Eurêka ! C’était tout à coup aussi net et absolu qu’une poterie Ming ! Avant l’heure du dîner, j’avais mon équation. Une simple ligne qui résumait toutes les données idiotes que j’avais tirées du terminal pendant cinq jours. J’ai composé le code du chef, enregistré l’équation, plus quelques variables sans commentaire. Je voulais obliger ce petit plaisantin anonyme à me demander mon opinion personnelle.
J’ai reçu la réponse que je méritais : Aucune question.
J’ai continué à jouer des variations sur ce thème pendant toute la journée suivante. Je choisissais un groupe de telle ou telle année et, en observant les visages barbus des mâles et les jambes des femmes, je parvins à déterminer avec suffisamment de précision les variations du taux de l’or par rapport au cycle des taches solaires et – ce qui était le plus surprenant – la stabilité des structures politiques.
La sonnerie de mon terminal a retenti. Pas de visage sur l’écran. Juste un message : Le centre opérationnel demande analyse immédiate de la possibilité que les épidémies de peste des VI e, XIV eet XVII esiècles aient été la conséquence d’une conspiration politique.
Fichtre !
Tout à coup, j’avais l’impression d’être tombée au milieu d’une bande de joyeux dingues.

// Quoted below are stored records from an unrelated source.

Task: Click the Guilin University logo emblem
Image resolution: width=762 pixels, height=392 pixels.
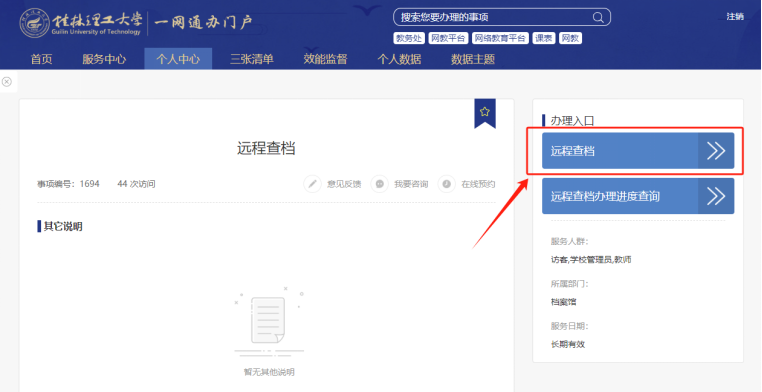Action: (x=34, y=23)
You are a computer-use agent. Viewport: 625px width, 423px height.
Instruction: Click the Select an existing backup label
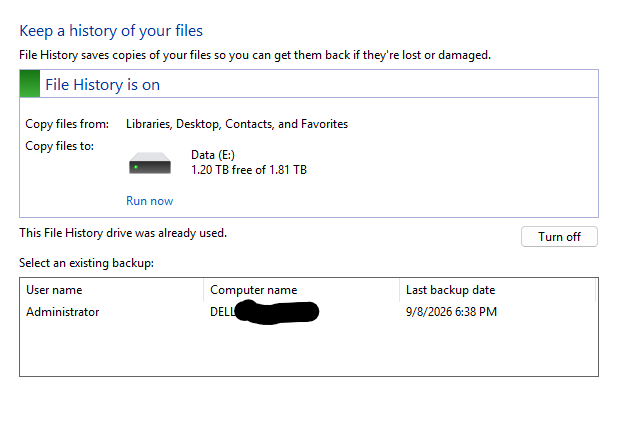86,263
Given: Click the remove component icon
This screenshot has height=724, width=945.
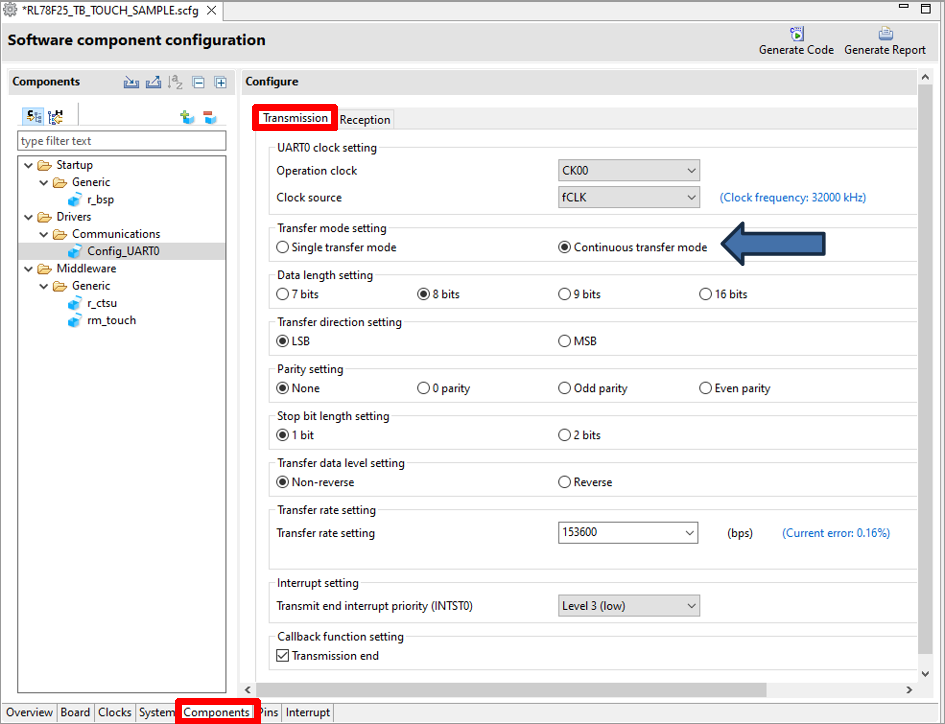Looking at the screenshot, I should pos(210,117).
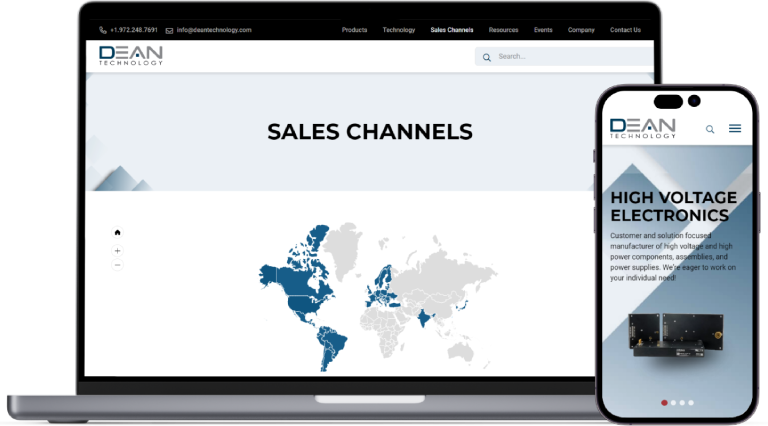Image resolution: width=768 pixels, height=426 pixels.
Task: Go to the Resources menu
Action: pyautogui.click(x=503, y=30)
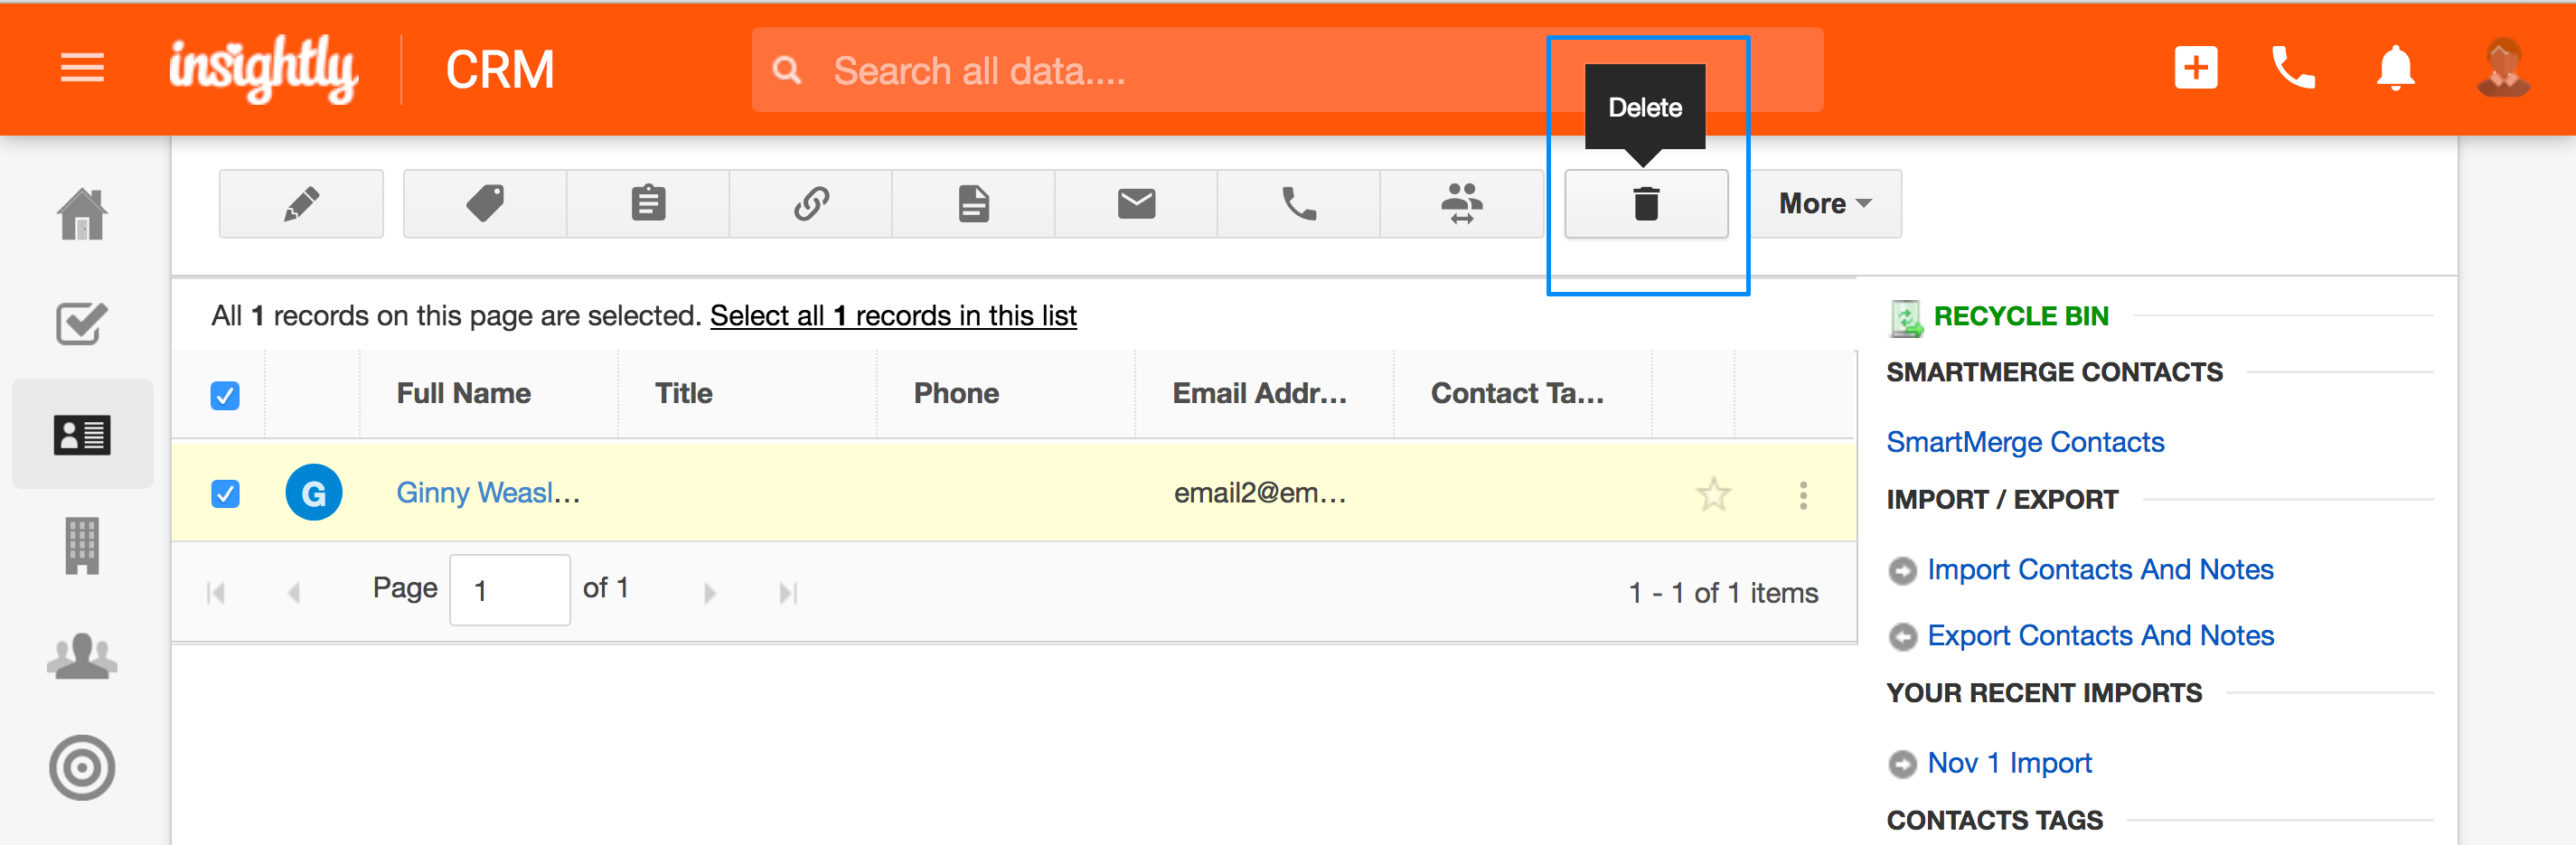This screenshot has width=2576, height=845.
Task: Click the Delete trash can button
Action: [x=1646, y=203]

D’accord ! La question que l’on me posait était tellement complexe qu’il me faudrait peut-être rester seule un bon bout de temps pour l’étudier. Ça me convenait tout à fait.

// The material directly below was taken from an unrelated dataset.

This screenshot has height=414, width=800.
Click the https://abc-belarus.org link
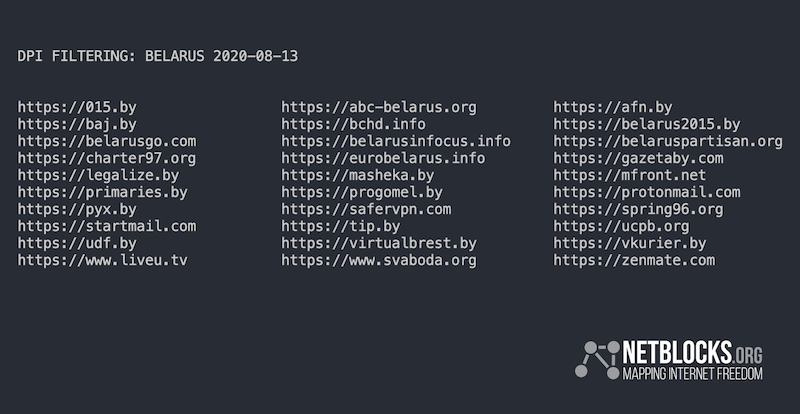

J’ai commencé par un listing de tous les sujets qui me venaient à l’esprit : peste, épidémiologie, poux, rats, Daniel Defoe, Isaac Newton, conspirations, franc-maçonnerie, rosicruciens, Kennedy, Oswald, Booth [16] L’assassin d’Abraham Lincoln. (N.d.T.)
, Pearl Harbor, la grippe espagnole, la peste bubonique, etc.
En trois jours, ma liste était devenue dix fois plus longue.
En une semaine, je pris conscience qu’une vie entière ne saurait suffire à explorer le sujet. Mais on m’avait demandé de le faire. Quant à « l’analyse immédiate »… Je décidai de travailler consciencieusement au moins cinquante heures par semaine mais à mon gré et à mon rythme, sans que nul ne me tanne… A moins que quelqu’un ne se manifeste pour m’expliquer face à face pourquoi je devais forcer le train et travailler différemment.
Ça se passa bien pendant des semaines.
Je fus réveillée au beau milieu de la nuit par mon terminal. C’était la sonnerie d’urgence. Je l’avais éteint comme d’habitude en allant me coucher. Pour une fois, j’étais seule.
— D’accord, d’accord, ai-je répondu d’une voix endormie. Parlez et dites-moi quelque chose de vraiment passionnant.
Pas d’image. Mais la voix était celle du Patron.
— Vendredi, pour quand prévoyez-vous la prochaine épidémie de peste noire ?
— Dans trois ans. En avril. Elle éclatera à Bombay et se répandra immédiatement sur le monde. Et sur les autres planètes au premier transfert.